Lucie Sovová and Petr Jehlička (2025) Garden Time and Market Time: Finding Seasonality in Diverse Food Economies, Geoforum 163

Lucie and Petr's paper in Geoforum on temporality in DIVERSE food economies

Abstract
This paper combines two fast-developing perspectives on food provision: diverse economies and temporality. Building on an in-depth study of urban gardening in Czechia, we show that non-market economies play a central role in household food practices and that their specific temporality shapes how other parts of a household’s diverse food economy are mobilised at certain times and for certain purposes. Following the diverse economies approach of reading for difference and not dominance, this paper investigates the interrelations and hierarchies among market, alternative market, and non-market food economies on the household level. We decentre the presumed dominance of market-based provisioning by showing that gardeners’ food behaviours are crucially shaped by their engagement with food self-provisioning (FSP), which creates particular understandings of food quality. What is more, the cyclical, natural time of gardening seasons determines the social rhythm of food provisioning in a contemporary urban context.
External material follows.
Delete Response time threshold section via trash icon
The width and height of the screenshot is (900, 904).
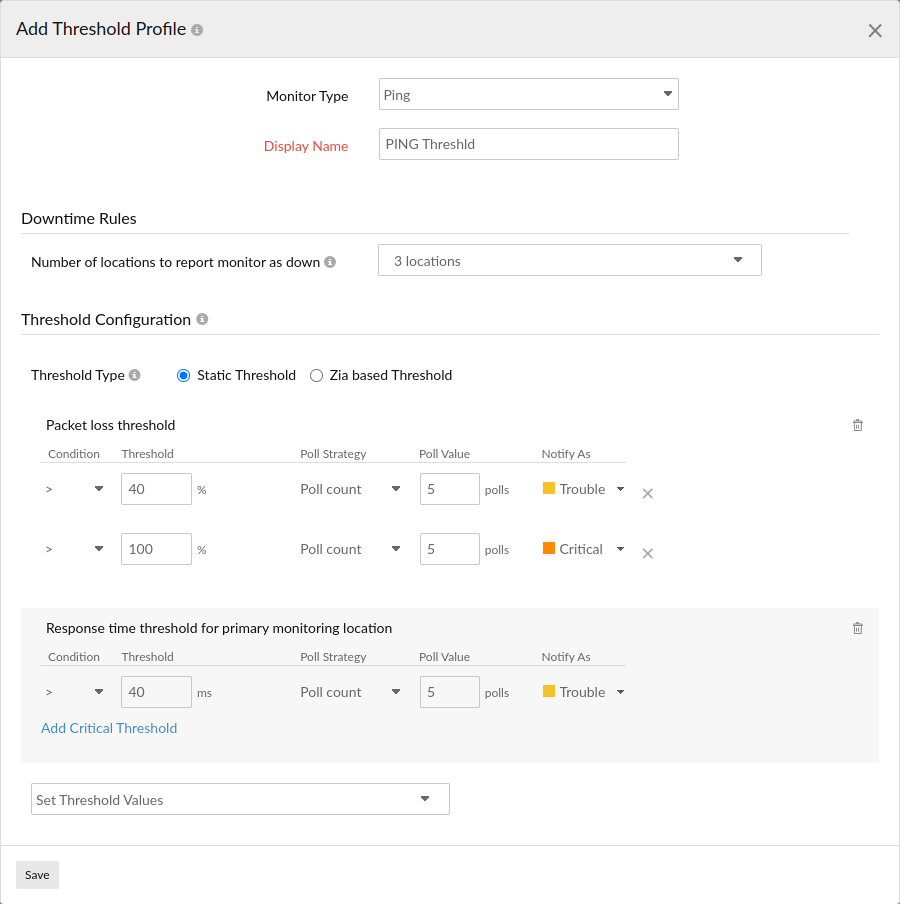tap(857, 628)
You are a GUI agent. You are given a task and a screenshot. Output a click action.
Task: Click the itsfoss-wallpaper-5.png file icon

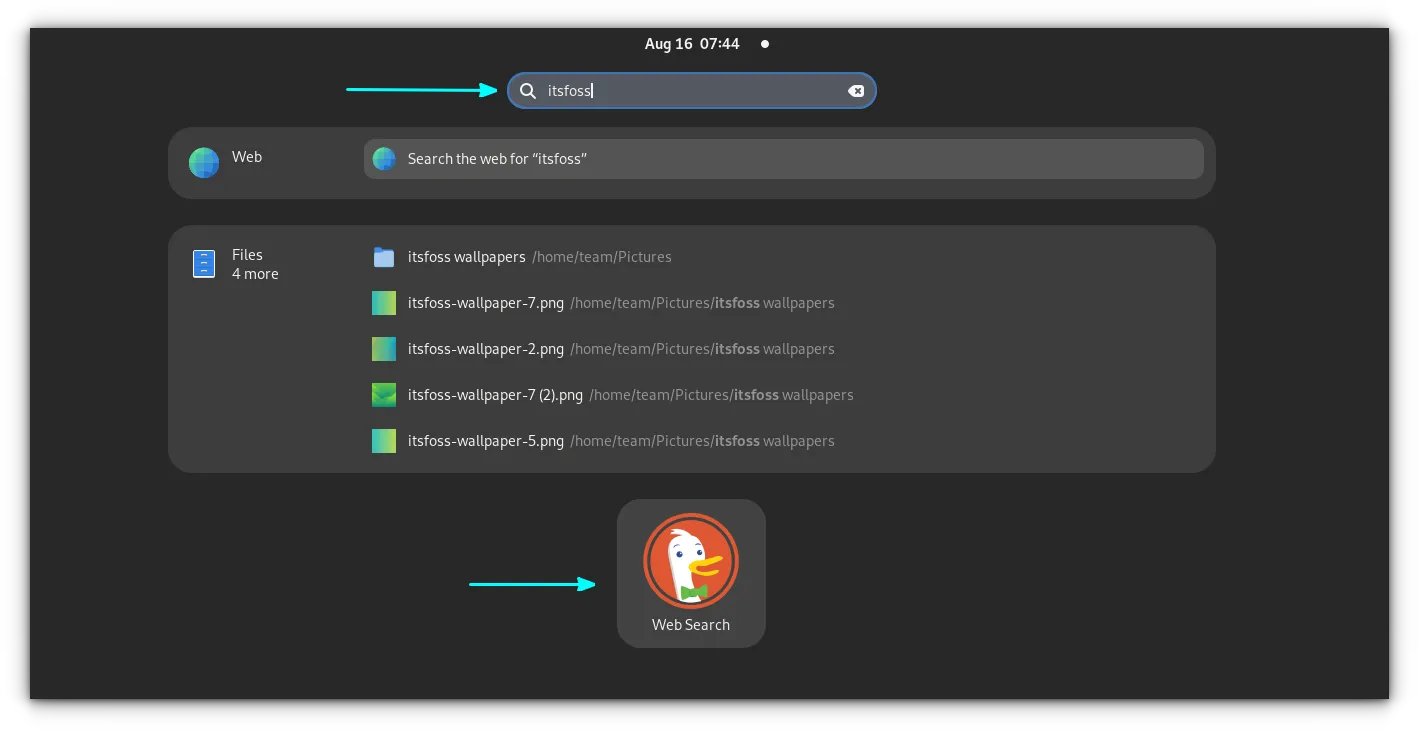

This provides a counter-narrative to the dominant account about the dislodging of cyclical time embedded in natural processes by modern, accelerated time, with the former carrying a lower value than the latter. Finally, we engage with temporality on a discursive level as we coun terpose our case of traditional FSP against the fascination with novelty permeating much of the search for alternative foodways. With this, we contribute to the debate on the temporality underpinning the ideas of capitalist modernity as well as post-capitalist prefiguration.